TEK ADAM ELEŞTİRİLERİ
'Tek adam' eleştirilerine ilişkin Bakan Bozdağ, "Hani deniliyor ya 'Tek adam', esas tek adamlık hesap sorulamayan, yargı yolu kapalı olan, yaptıklarından layüsel (sorumsuz) olandır. Önceki döneme bakın, tek başına yaptığı işlemler yargı denetimine kapalı, resen imzaladığı emir ve kararlar yargı denetimine kapalı, hukuki sorumluluğu yok, cezai sorumluluğu sadece bir konuyla sınırlı ama şimdi; hem milletin karşısında hem de hukukun karşısında sorumlu olan, yasalarımızın da sorumluluğuna izin verdiği bir Cumhurbaşkanı var" yorumunda bulundu.
'YARGI BİRLİĞİNİ BİZ SAĞLADIK'
Hukukta yapılan reformlara değinen Bakan Bozdağ, "Türkiye'de ikili bir yargılama sistemi vardı. Bir yandan Askeri Yargıtay, diğer yandan Yargıtay; diğer yandan Danıştay, öbür yandan Askeri Yüksek İdare Mahkemesi vardı. Bir yandan adli yargı, öte yandan askeri yargı vardı. Türkiye'deki adeta iki devlet görüntüsü veren askeri yargı, sivil yargı, yüksek mahkeme ayrımına biz son verdik. Yargı birliğini biz sağladık. Hukuk devletiyle bağdaşmayan bu sakıncalı ve ayıp uygulamaları hukukumuzun dışına biz taşıdık" dedi.
Bakan Bozdağ, özel yetkili ağır ceza mahkemelerini de AK Parti iktidarları döneminde kaldırdıklarını belirterek, "Terörle Mücadele Kanunu'nun 10'uncu maddesine göre kurulan ve ayrı bir imtiyazlı usule sahip olan mahkemeleri de biz kaldırdık. Bugün, Türkiye'de mahkemelerimizin tamamı aynı uygulamayı yapıyor. Mahkemeler arasında da adeta hiyerarşi görüntüsü veren, hukuk devletiyle bağdaşmayan bu uygulamaları da biz kaldırdık" açıklamasında bulundu.

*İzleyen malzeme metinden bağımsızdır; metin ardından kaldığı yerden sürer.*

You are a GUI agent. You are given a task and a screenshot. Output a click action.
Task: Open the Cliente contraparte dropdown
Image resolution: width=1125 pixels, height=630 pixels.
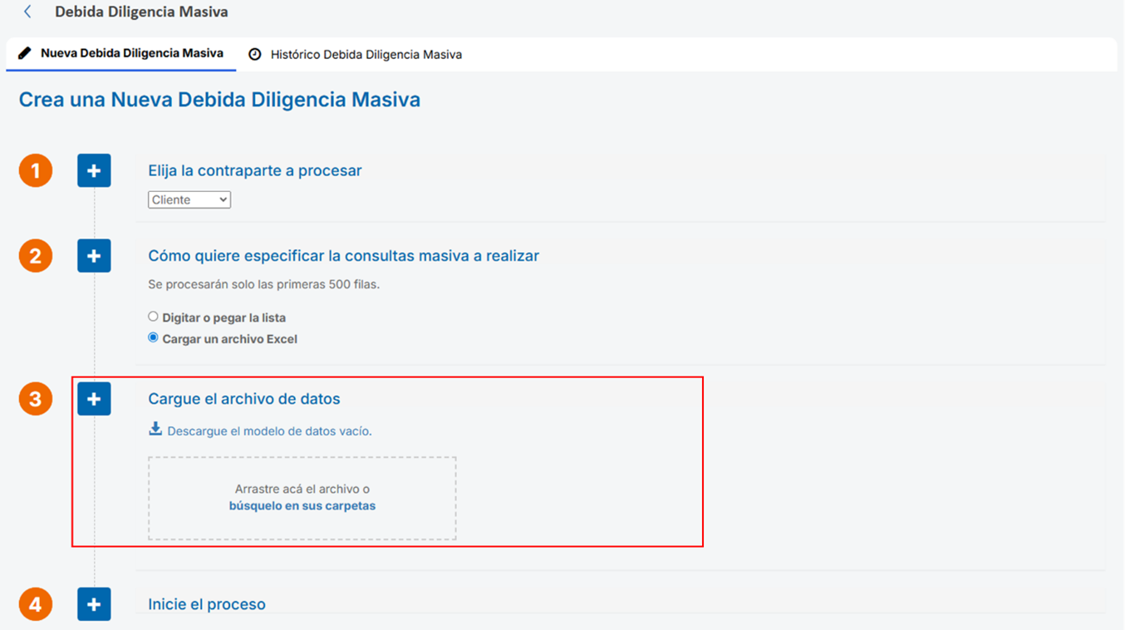tap(189, 199)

Yargı bağımsızlığı konusunda yapılan eleştirilerde de yanıt veren Bakan Bozdağ, "Yargının bağımsızlığı ve tarafsızlığı hususunda da ciddi adımlar attık. Yargı yetkisini düzenleyen maddede 'yargının bağımsızlığı’nın yanına 'tarafsızlığını' da koyduk. Yetmedi, yargının tarafsız ve bağımsızlığına gölge düşüren hukuk müesseselerini yeniden yapılandırdık" dedi.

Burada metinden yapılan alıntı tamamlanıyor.